Communion under Both Species
Holy Communion has a fuller form as a sign when it is distributed under both kinds. For in this form the sign of the Eucharistic banquet is more clearly evident and clear expression is given to the divine will by which the new and eternal Covenant is ratified in the Blood of the Lord, as also the relationship between the Eucharistic banquet and the eschatological banquet in the Father’s Kingdom (General Instruction of the Roman Missal, Chapter 38). The possibility of receiving communion under both kinds at every Eucharist is always preferable as we can more fully respond to Christ’s command: “Take this all of you and eat it… Take this all of you and drink from it…” Therefore, it is desirable that Holy Communion be distributed under both kinds at daily Mass and during the Sunday celebration of the Eucharist, if this can be done in an orderly and reverent way.
It is important that adequate explanation take place so that the lay faithful are aware of the significance of receiving communion under both kinds. It should also be explained that Christ, whole and entire, and the true Sacrament, is received even under one species. Therefore, receiving under only one species in no way diminishes the grace that is necessary for salvation.
Some practical considerations
• In general, two chalices are required for each ciborium. • The consecrated wine must be consumed after the distribution (except in the case of someone who is ill and cannot receive solid food). Only the necessary amount of wine should be consecrated. • Each sacrament is always given to us by another person. A priest or deacon or a minister of Holy Communion should give communion by the Precious Blood to the lay faithful, standing in a designated place For Extraordinary Ministers of Holy Communion
• Stand a short distance from the Minister of the Host so as to avoid congestion • Hold the Chalice before each communicant and say “The Blood of Christ”. The Communicant responds with an “Amen” and the minister hands the cup to the communicant, who takes the cup, takes a sip and hands the cup back. • Wipe the rim of the cup carefully with the purificator, (inside and out) and turn the cup a quarter turn for the next person. • If your cup is emptied and there are more communicants, see if another minister is finished and has consecrated wine remaining in his or her cup or if there is more consecrated wine on the altar. If not, you should take the empty cup to the Altar. • If, after the last communicant, you have Precious Blood remaining in your chalice, look around at the other stations to see if there is a place where you can assist or where some other minister may need the wine from your cup. If not, take the cup to the Altar and consume the Precious Blood. • Please note, that if there is a substantial amount of Precious Blood left, no one is expected to consume an extraordinary quantity of Precious Blood. Please be responsible in getting others to assist you. If you have a wheat or alcohol related illness, you will not be expected to consume the Precious elements. In that case, please put your cup on the altar for the priest to consume.

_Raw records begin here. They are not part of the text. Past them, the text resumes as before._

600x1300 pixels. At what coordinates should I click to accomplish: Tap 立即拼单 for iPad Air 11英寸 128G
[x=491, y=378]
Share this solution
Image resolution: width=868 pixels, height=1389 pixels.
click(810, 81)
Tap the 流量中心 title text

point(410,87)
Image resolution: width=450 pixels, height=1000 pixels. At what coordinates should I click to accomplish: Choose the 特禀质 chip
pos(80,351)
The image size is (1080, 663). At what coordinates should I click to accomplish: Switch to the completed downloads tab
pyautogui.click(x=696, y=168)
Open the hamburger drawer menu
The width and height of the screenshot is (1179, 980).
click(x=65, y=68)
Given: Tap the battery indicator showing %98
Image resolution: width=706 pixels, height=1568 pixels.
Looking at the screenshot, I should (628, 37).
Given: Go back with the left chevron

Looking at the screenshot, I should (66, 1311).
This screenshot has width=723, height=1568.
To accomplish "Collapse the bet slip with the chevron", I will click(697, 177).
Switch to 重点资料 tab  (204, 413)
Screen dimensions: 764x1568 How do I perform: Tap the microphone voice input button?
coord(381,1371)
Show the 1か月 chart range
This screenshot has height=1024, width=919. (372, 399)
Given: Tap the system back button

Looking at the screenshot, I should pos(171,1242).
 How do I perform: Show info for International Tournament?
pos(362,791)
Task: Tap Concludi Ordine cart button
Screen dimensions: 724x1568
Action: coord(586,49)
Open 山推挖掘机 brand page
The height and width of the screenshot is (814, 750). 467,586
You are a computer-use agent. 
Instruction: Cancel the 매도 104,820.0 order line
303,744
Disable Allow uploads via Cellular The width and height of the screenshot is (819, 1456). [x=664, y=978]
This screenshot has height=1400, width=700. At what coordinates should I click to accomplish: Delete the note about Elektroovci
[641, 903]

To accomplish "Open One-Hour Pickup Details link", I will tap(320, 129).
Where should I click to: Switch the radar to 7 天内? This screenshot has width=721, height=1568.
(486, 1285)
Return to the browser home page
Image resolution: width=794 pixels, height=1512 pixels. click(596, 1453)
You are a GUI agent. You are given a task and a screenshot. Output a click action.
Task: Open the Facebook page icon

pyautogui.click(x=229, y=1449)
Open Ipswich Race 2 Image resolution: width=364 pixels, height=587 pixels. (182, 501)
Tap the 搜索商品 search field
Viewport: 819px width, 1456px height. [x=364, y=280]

Communion for those with a gluten intolerance
A gentle reminder about the reception of Holy Communion by those with a gluten intolerance (also known as coeliac condition). The possibility of receiving communion under both kinds at every Eucharist is always preferable as we can more fully respond to Christ’s command: “Take this all of you and eat it… Take this all of you and drink from it…”
When making a separate chalice available to provide those with a gluten intolerance the chance to receive communion, it should not be placed on the altar or on a side altar for them to come and take themselves. Each sacrament is always given to us by another person. A minister of Holy Communion should give communion by the Precious Blood to them, standing in a designated place. Please remember that people with a gluten intolerance can have a very serious health reaction to consuming even a tiny particle of a host. Therefore it is very important that people do not ‘contaminate’ a chalice provided for the possibility of their receiving communion by the intinction of their Host into the chalice. Imagine going forward to receive communion yourself only to find that you cannot because of other people’s lack of consideration. We recommend that a notice making clear the Holy Communion arrangements for those with a gluten intolerance is placed clearly on a notice board in your Church. For parishes that offer communion under both kinds regularly the following notice might also be placed in the weekly participation sheet: We invite those who wish to receive communion under both kinds not to dip their Host into the chalice out of care for those with a gluten intolerance for whom contamination can be very painful. Part of this article was adapted from the “Liturgical Calendar for Ireland 2009”.